Abstract

Designation of a lower Atokan (lower Middle Pennsylvanian) boundary stratotype is necessary because the traditional type Atokan Series is inadequate as a chronostratigraphic standard of reference. Foraminiferally, the boundary between the Atokan and the underlying Morrowan Series (Lower Pennsylvanian) is best defined by the appearances of the primitive fusulinaceans Eoschubertella and Pseudostaffella. Recrystallized staffellids (Staffella and Nankinella) appear at or near this level at some localities. The appearance of the fusiform fusulinid Profusulinella is considerably higher, and its range defines an informal middle Atokan interval. Upper Atokan rocks are characterized by the range of Fusulinella below the appearance of Beedeina and/or Wedekindellina.

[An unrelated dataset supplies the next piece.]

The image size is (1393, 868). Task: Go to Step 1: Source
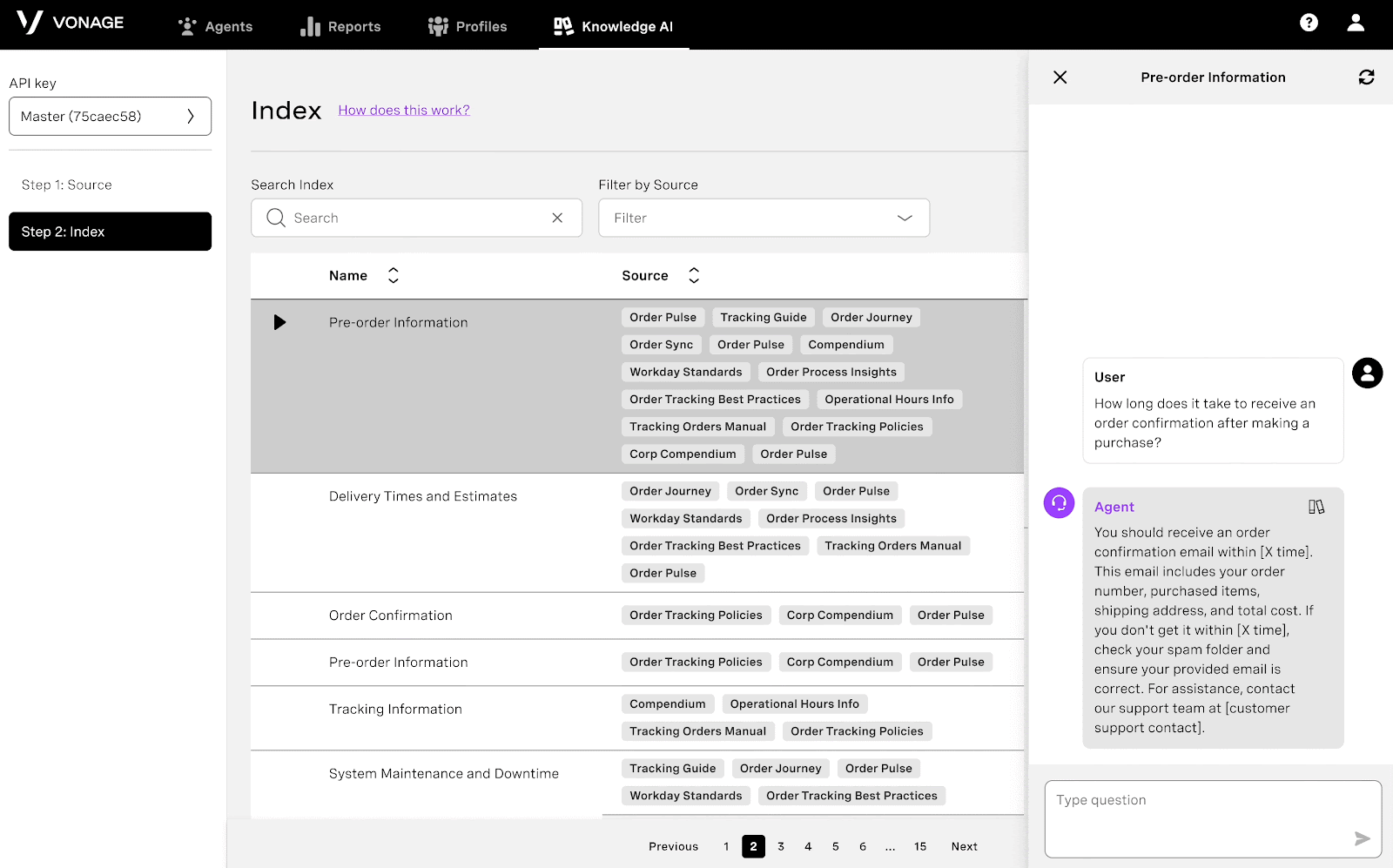point(67,185)
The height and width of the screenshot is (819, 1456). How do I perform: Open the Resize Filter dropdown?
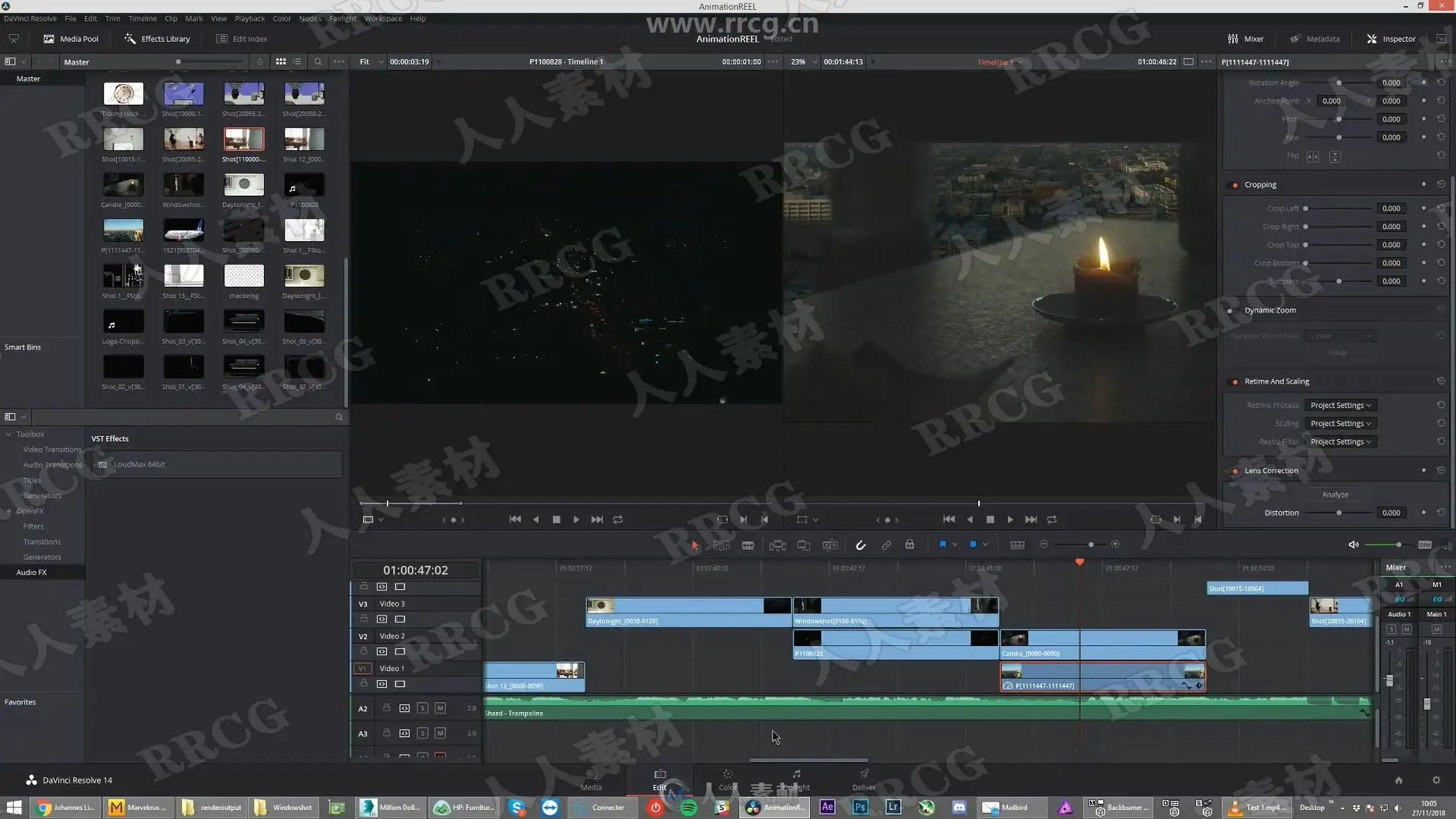click(1340, 442)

Foraminiferal successions across the Morrowan-Atokan boundary have been documented at many localities in the south-central and western United States and in the Arctic. The merits of these sites as potential boundary stratotypes are evaluated herein. The Arctic is unsuitable as a reference area for the Atokan Series because taxon ranges there are seemingly atypical of ranges elsewhere in North America. Of the remaining sites where successions have been reported, those in southern New Mexico (type Derryan area), southeastern Arizona (Pedregosa Basin), southern Nevada (Las Vegas area), and east-central Idaho (Lost River and Lemhi Ranges) exhibit the best foraminiferal faunas in apparently continuously deposited strata.